Kay pintar! Dia sudah bisa membedakan warna sekarang. Baba senang sekali melihatnya.

Terbangun di Malam Hari

Ce-klek, Baba mendengar suara pintu kamar terbuka. Baba bergegas menuju kamar. Pasti anak ini bangun, pikir Baba. Di ambang pintu Kay sudah berdiri dengan mata setengah terpejam.

“Mimi,” katanya.

Baba mendekat dan segera menggendongnya. “Mimi apa nak?” tanya Baba.

“Mimi ail putih.”

“Okay. Sebentar ya, pintunya ditutup dulu supaya nggak ada nyamuk masuk,” kata Baba seraya menutup pintu.

Kami berdua ke dapur, Kay dalam gendongan Baba. Berat juga ini anak ya, pikir Baba.

Setelah minum tiga teguk Kay menunjuk pintu kamar, “Ke shitu,” katanya. Baba pun menggendongnya ke arah kamar.

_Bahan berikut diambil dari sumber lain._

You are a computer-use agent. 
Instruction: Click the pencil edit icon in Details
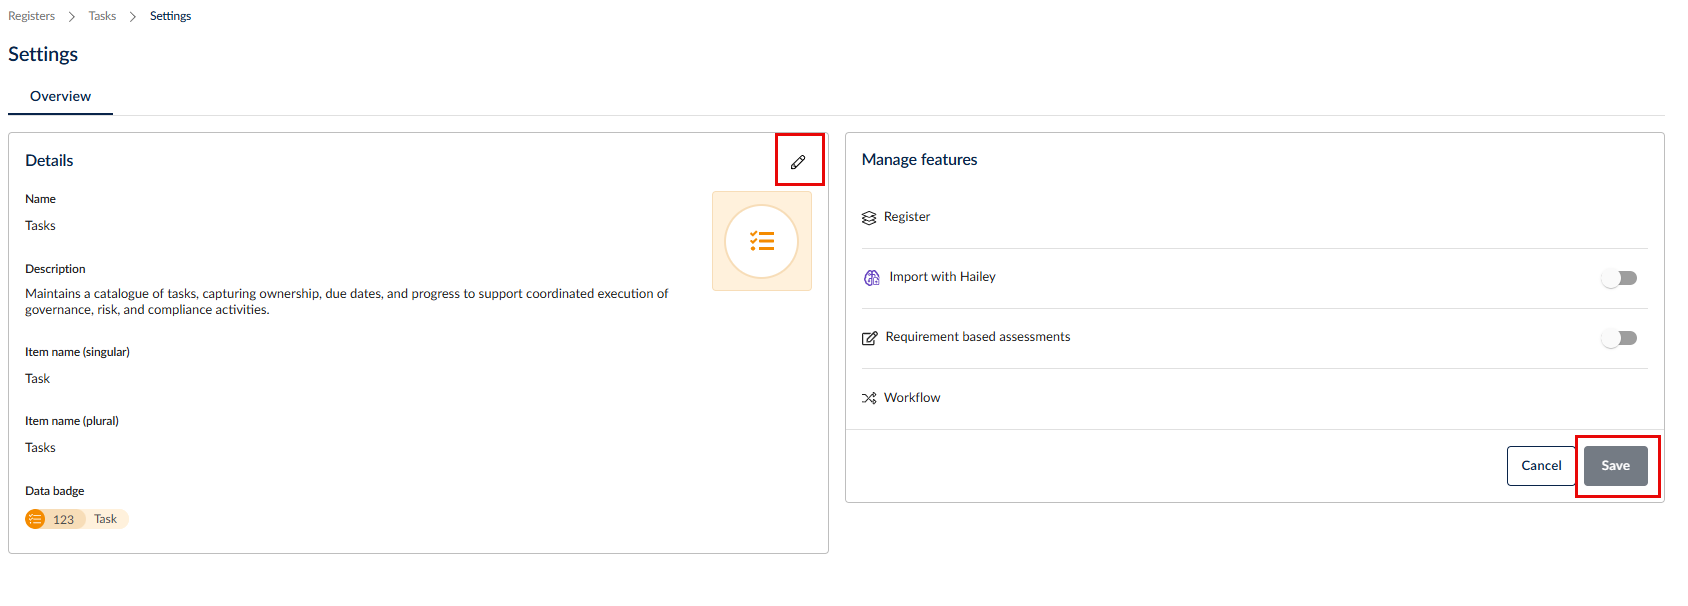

Di depan kamar Baba berhenti sejenak dan bertanya, “Mau langsung bobo apa mau pipis dulu?”

Kay diam.

“Pipis dulu ya,” kata Baba.

“Tutup pintu dulu,” ujar Kay, tangannya meraih gagang pintu dan ia menutup pintu yang baru saja Baba buka.

“Pipis di mana?”

“Di shitu, kamal mandi.”

Setelah pipis kami kembali ke kamar dan di atas tempat tidur Kay menunjukkan perangai yang amat manja. Ia berkali-kali meminta Baba tidur menyamping agar ia bisa memeluk leher Baba. Iseng, Baba menepuk-nepuk pantatnya dengan agak keras dan berirama. Kay nyengir lebar.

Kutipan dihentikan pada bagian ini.